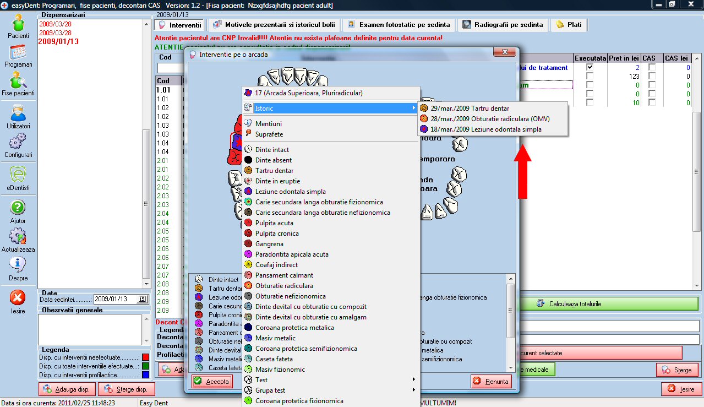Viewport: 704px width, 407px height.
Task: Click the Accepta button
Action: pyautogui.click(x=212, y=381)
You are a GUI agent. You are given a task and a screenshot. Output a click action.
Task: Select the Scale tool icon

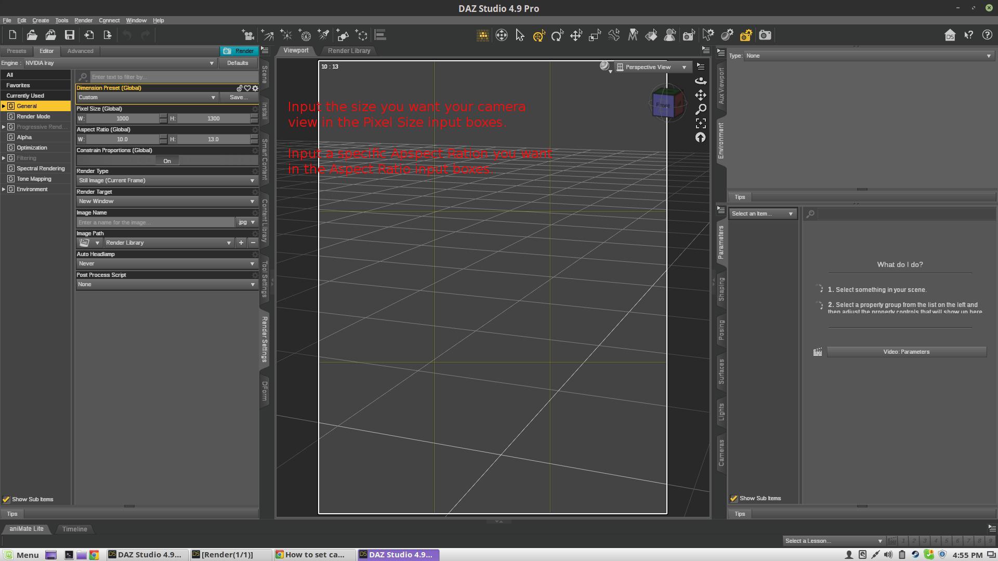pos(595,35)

————

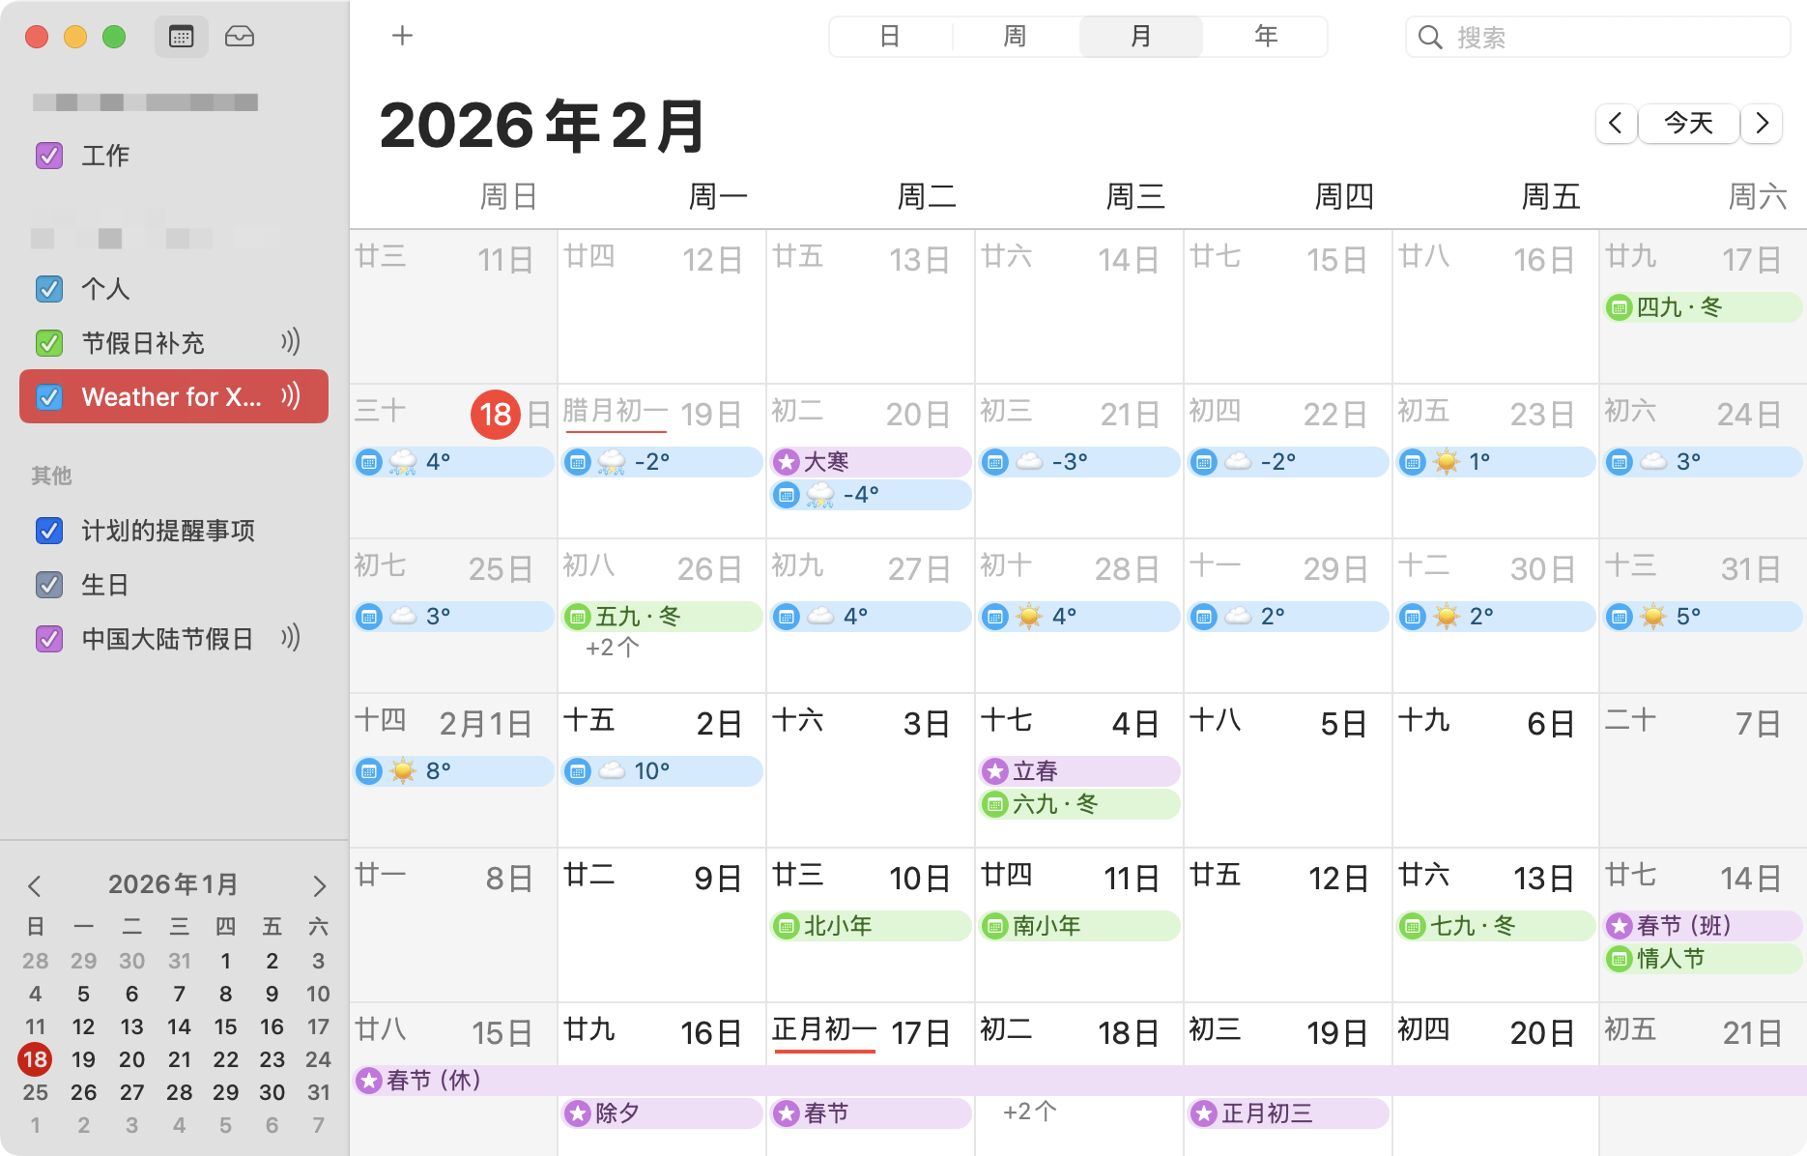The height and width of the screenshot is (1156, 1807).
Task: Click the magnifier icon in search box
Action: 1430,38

————

_Problem statement_
Please update the listing from the line with "The height and" through the line with "Action: 1430,38", changing "magnifier icon" to "search icon" and keeping everything else the same. Give back only those lines, without the pictures.

_Finished answer_
The height and width of the screenshot is (1156, 1807).
Task: Click the search icon in search box
Action: 1430,38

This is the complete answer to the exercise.